Public Broadcasting Massachusetts reports
Thousands of employees in the Massachusetts cannabis industry received an official email last week about a major data breach: the name, home and email address, phone number and date of birth of every cannabis worker in the state had been made public in an “inadvertent release of agency documents” by the state’s own Cannabis Control Commission.
Along with the names and personal information, the dataset included a list of former employees and the specific reasons they were no longer associated with the marijuana company, including alleged violations of company policy.
The state email provided little context for the leak, sparking panic and confusion across online message boards and the local cannabis community. Cannabis workers say they didn’t know what the breach meant for their safety. They also didn’t know that the leak leads back to an investigation into a Russian oligarch and a Belmont-based blogger now hiding in a safe house.

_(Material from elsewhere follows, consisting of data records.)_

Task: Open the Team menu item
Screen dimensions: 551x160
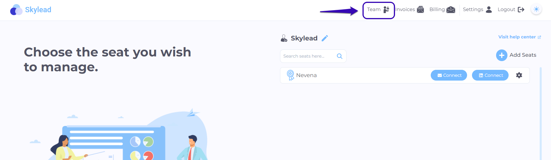Action: (x=378, y=10)
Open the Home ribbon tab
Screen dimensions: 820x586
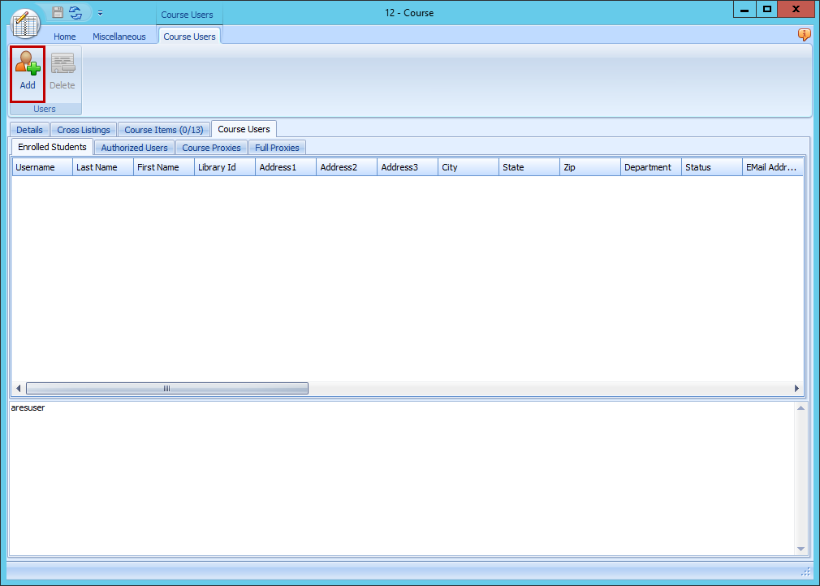click(65, 37)
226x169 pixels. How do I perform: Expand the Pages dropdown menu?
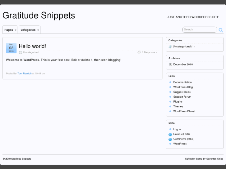coord(10,30)
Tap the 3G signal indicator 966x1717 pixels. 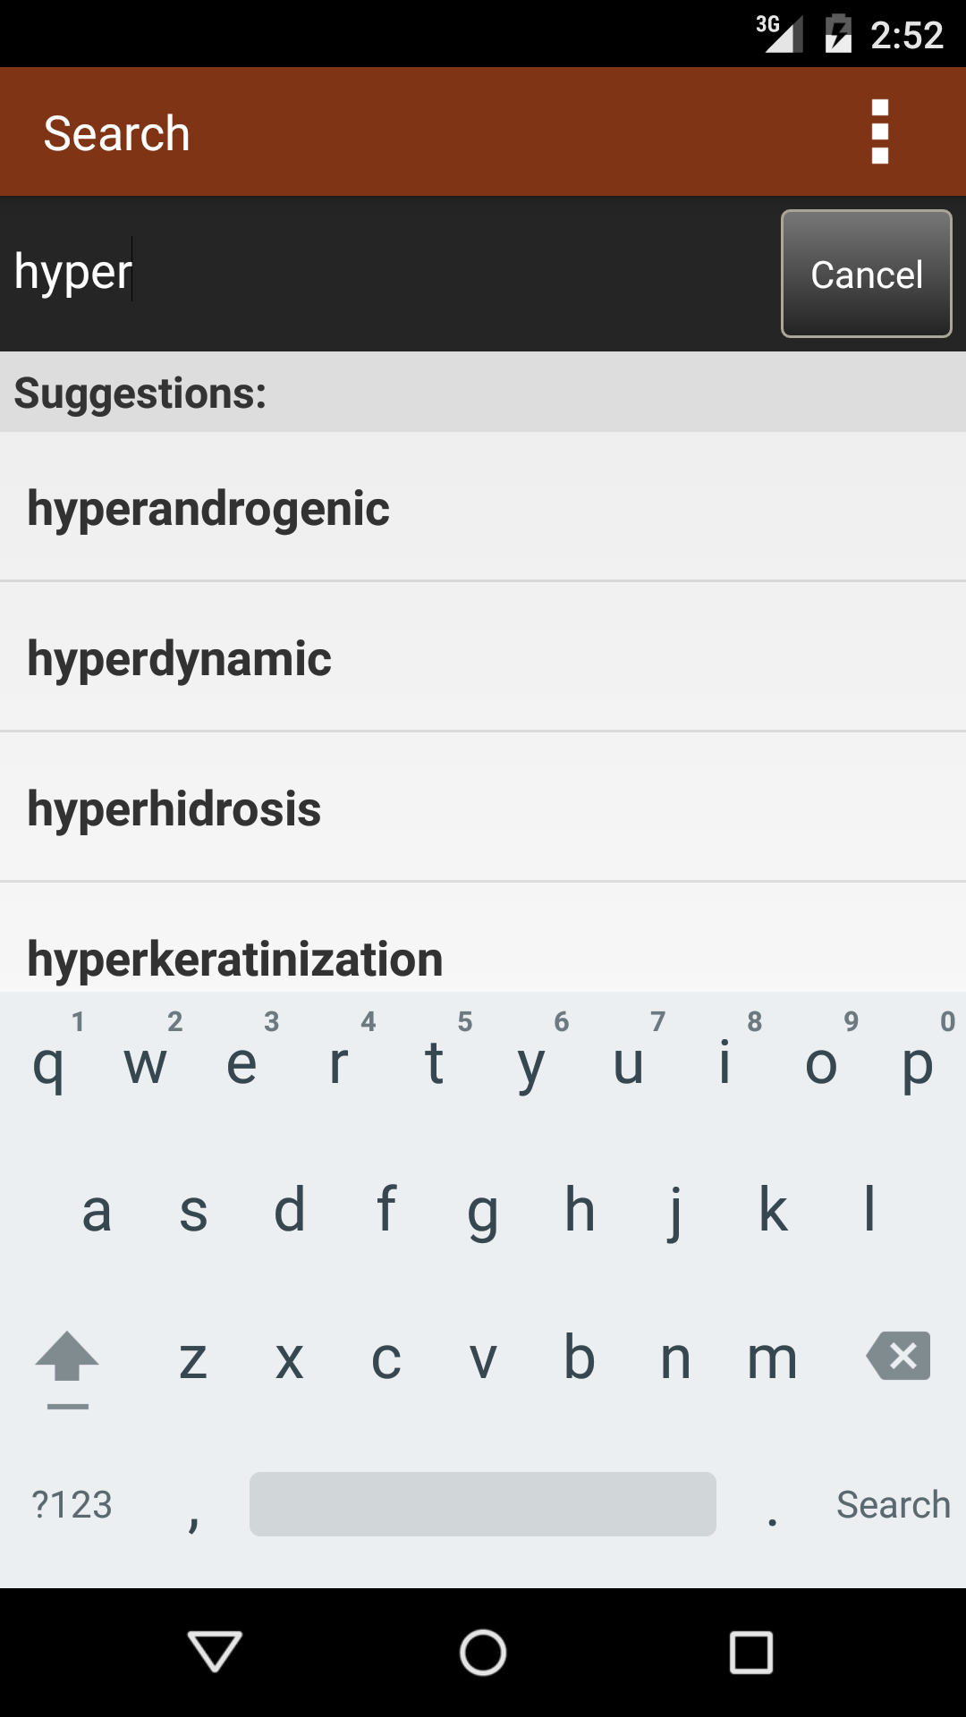[778, 34]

Grant Smith Ellis has been writing about weed since 2017, primarily through an online blog with 25 paid subscribers. Earlier this month, he published a blog post that included internal communications between state commission members discussing an ongoing investigation into alleged financial ties between Massachusetts-based cannabis company Curaleaf and Roman Abramovich, a sanctioned Russian oligarch and confidante of Vladimir Putin.
In response to a public records request, Smith Ellis received the internal communications and a trove of other confidential information — some 17,000 rows of cannabis employees’ personal data — due to an error made by the commission. The personal data never went public and his blog post only published details relating to the internal communications between commissioners regarding the Curaleaf investigation.
Two days later, Smith Ellis got an urgent call from officials at the commission, the state’s 100-person cannabis regulatory agency, asking him to remove parts of the post due to “safety concerns.”
“The tone was panic and terror,” Smith Ellis told GBH News. “They asked me to take the story down due to safety concerns … they basically said that leaving this information up could put people at risk.”